When going from a wide dataset to long and then back, there seems to be an implicit sort that occurs on non key/value variables. This prevents the ability to recover an initial data set by undoing the gather()
operation with spread()
.
Consider the following example:
library("tidyr")
(init_data = tibble::tibble(
Group = c("B", "C", "A"),
`Cost Week 1` = c(1, 2, 3),
`Cost Week 2` = c(4, 5, 6),
`Cost Week 3` = c(7, 8, 9)
))
#> # A tibble: 3 x 4
#> Group `Cost Week 1` `Cost Week 2` `Cost Week 3`
#> <chr> <dbl> <dbl> <dbl>
#> 1 B 1. 4. 7.
#> 2 C 2. 5. 8.
#> 3 A 3. 6. 9.
long = init_data %>%
gather(key = "Week", value = "Cost", -Group)
long
#> # A tibble: 9 x 3
#> Group Week Cost
#> <chr> <chr> <dbl>
#> 1 B Cost Week 1 1.
#> 2 C Cost Week 1 2.
#> 3 A Cost Week 1 3.
#> 4 B Cost Week 2 4.
#> 5 C Cost Week 2 5.
#> 6 A Cost Week 2 6.
#> 7 B Cost Week 3 7.
#> 8 C Cost Week 3 8.
#> 9 A Cost Week 3 9.
wide = long %>%
spread(key = "Week", value = "Cost")
wide
#> # A tibble: 3 x 4
#> Group `Cost Week 1` `Cost Week 2` `Cost Week 3`
#> <chr> <dbl> <dbl> <dbl>
#> 1 A 3. 6. 9.
#> 2 B 1. 4. 7.
#> 3 C 2. 5. 8.
init_data
#> # A tibble: 3 x 4
#> Group `Cost Week 1` `Cost Week 2` `Cost Week 3`
#> <chr> <dbl> <dbl> <dbl>
#> 1 B 1. 4. 7.
#> 2 C 2. 5. 8.
#> 3 A 3. 6. 9.
Supply factor_key = TRUE
to gather()
Oh maybe that's a different issue
I ran into this too, but with a further complication: if there is only a single identifier column, it seems the result is always sorted (as far as I tried, anyway), but if you have multiple identifier columns, the result switches to being unsorted at some number of rows.

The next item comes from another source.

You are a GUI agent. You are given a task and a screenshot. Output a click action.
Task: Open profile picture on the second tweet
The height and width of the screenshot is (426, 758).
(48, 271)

The more duplicate identifiers, the lower the number of rows needed for the result to be unsorted.
Very confusing.
library(dplyr) # 0.7.99.9000
library(tidyr) # 0.8.1.9000
new_df <- function(n) {
set.seed(1)
tibble(
i = rep(seq_len(n / 2), each = 2),
var = rep_len(c("a", "b"), n),
val = runif(n)
) %>% sample_frac(1)
}
op <- options(tibble.print_min = 4)
df_10k <- new_df(10000)
# Single identifier: always sorted
df_10k %>%
spread(var, val)
#> # A tibble: 5,000 x 3
#> i a b
#> <int> <dbl> <dbl>
#> 1 1 0.266 0.372
#> 2 2 0.573 0.908
#> 3 3 0.202 0.898
#> 4 4 0.945 0.661
#> # ... with 4,996 more rows
new_df(5000000) %>%
spread(var, val)
#> # A tibble: 2,500,000 x 3
#> i a b
#> <int> <dbl> <dbl>
#> 1 1 0.266 0.372
#> 2 2 0.573 0.908
#> 3 3 0.202 0.898
#> 4 4 0.945 0.661
#> # ... with 2.5e+06 more rows
# Double identifier: switches from sorted to unsorted
df_10k %>%
mutate(j = i) %>%
spread(var, val)
#> # A tibble: 5,000 x 4
#> i j a b
#> <int> <int> <dbl> <dbl>
#> 1 1 1 0.266 0.372
#> 2 2 2 0.573 0.908
#> 3 3 3 0.202 0.898
#> 4 4 4 0.945 0.661
#> # ... with 4,996 more rows
new_df(100000) %>%
mutate(j = i) %>%
spread(var, val)
#> # A tibble: 50,000 x 4
#> i j a b
#> <int> <int> <dbl> <dbl>
#> 1 35026 35026 0.224 0.158
#> 2 35088 35088 0.0712 0.439
#> 3 15647 15647 0.330 0.0746
#> 4 27617 27617 0.138 0.0349
#> # ... with 5e+04 more rows
# Triple identifier: switches earlier
df_10k %>%
mutate(j = i, k = j) %>%
spread(var, val)
#> # A tibble: 5,000 x 5
#> i j k a b
#> <int> <int> <int> <dbl> <dbl>
#> 1 324 324 324 0.0308 0.862
#> 2 3383 3383 3383 0.722 0.868
#> 3 3677 3677 3677 0.762 0.598
#> 4 557 557 557 0.00986 0.686
#> # ... with 4,996 more rows
new_df(1000) %>%
mutate(j = i, k = j) %>%
spread(var, val)
#> # A tibble: 500 x 5
#> i j k a b
#> <int> <int> <int> <dbl> <dbl>
#> 1 1 1 1 0.266 0.372
#> 2 2 2 2 0.573 0.908
#> 3 3 3 3 0.202 0.898
#> 4 4 4 4 0.945 0.661
#> # ... with 496 more rows
options(op)
Created on 2018-08-27 by the reprex package (v0.2.0).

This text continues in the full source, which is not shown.